----- PROVIDED DATA -----

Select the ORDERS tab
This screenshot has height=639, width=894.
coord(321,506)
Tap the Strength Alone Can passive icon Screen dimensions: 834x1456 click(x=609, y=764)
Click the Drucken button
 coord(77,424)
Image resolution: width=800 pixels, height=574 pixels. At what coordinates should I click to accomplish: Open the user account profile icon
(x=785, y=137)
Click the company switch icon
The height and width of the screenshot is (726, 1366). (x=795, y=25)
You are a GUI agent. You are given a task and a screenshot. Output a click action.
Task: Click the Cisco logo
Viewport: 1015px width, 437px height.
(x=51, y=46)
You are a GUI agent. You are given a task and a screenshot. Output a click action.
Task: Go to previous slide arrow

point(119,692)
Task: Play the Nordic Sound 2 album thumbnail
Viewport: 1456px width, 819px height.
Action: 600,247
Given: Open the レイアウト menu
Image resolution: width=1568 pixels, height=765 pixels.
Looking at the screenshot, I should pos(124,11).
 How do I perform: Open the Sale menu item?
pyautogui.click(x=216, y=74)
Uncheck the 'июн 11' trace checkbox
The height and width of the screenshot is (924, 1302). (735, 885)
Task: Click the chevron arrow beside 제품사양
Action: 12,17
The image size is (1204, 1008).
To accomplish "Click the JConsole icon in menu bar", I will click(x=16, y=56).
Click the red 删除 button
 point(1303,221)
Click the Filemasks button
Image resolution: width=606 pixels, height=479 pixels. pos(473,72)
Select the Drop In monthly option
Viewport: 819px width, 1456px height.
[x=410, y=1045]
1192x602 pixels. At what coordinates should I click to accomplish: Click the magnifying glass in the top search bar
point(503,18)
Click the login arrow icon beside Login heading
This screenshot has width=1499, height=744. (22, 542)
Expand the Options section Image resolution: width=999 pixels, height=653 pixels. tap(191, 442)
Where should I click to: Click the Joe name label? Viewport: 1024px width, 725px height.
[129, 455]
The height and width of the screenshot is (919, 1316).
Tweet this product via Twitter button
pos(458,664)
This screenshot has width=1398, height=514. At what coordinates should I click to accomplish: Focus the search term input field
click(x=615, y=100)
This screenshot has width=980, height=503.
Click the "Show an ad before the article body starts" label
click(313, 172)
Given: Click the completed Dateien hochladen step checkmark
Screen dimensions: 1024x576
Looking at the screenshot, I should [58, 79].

-----

> _CHALLENGE_: Can you rewrite all the records above, changing every "Screen dimensions" to "Display size" and leaving everything else untouched?

> _FULL ANSWER_:
Select the ORDERS tab
This screenshot has height=639, width=894.
coord(321,506)
Tap the Strength Alone Can passive icon Display size: 834x1456 click(x=609, y=764)
Click the Drucken button
 coord(77,424)
Image resolution: width=800 pixels, height=574 pixels. At what coordinates should I click to accomplish: Open the user account profile icon
(x=785, y=137)
Click the company switch icon
The height and width of the screenshot is (726, 1366). (x=795, y=25)
You are a GUI agent. You are given a task and a screenshot. Output a click action.
Task: Click the Cisco logo
Viewport: 1015px width, 437px height.
(x=51, y=46)
You are a GUI agent. You are given a task and a screenshot. Output a click action.
Task: Go to previous slide arrow

point(119,692)
Task: Play the Nordic Sound 2 album thumbnail
Viewport: 1456px width, 819px height.
Action: 600,247
Given: Open the レイアウト menu
Image resolution: width=1568 pixels, height=765 pixels.
Looking at the screenshot, I should pos(124,11).
 How do I perform: Open the Sale menu item?
pyautogui.click(x=216, y=74)
Uncheck the 'июн 11' trace checkbox
The height and width of the screenshot is (924, 1302). (735, 885)
Task: Click the chevron arrow beside 제품사양
Action: 12,17
The image size is (1204, 1008).
To accomplish "Click the JConsole icon in menu bar", I will click(x=16, y=56).
Click the red 删除 button
 point(1303,221)
Click the Filemasks button
Image resolution: width=606 pixels, height=479 pixels. pos(473,72)
Select the Drop In monthly option
Viewport: 819px width, 1456px height.
[x=410, y=1045]
1192x602 pixels. At what coordinates should I click to accomplish: Click the magnifying glass in the top search bar
point(503,18)
Click the login arrow icon beside Login heading
This screenshot has width=1499, height=744. (22, 542)
Expand the Options section Image resolution: width=999 pixels, height=653 pixels. tap(191, 442)
Where should I click to: Click the Joe name label? Viewport: 1024px width, 725px height.
[129, 455]
The height and width of the screenshot is (919, 1316).
Tweet this product via Twitter button
pos(458,664)
This screenshot has width=1398, height=514. At what coordinates should I click to accomplish: Focus the search term input field
click(x=615, y=100)
This screenshot has width=980, height=503.
Click the "Show an ad before the article body starts" label
click(313, 172)
Given: Click the completed Dateien hochladen step checkmark
Display size: 1024x576
Looking at the screenshot, I should [58, 79].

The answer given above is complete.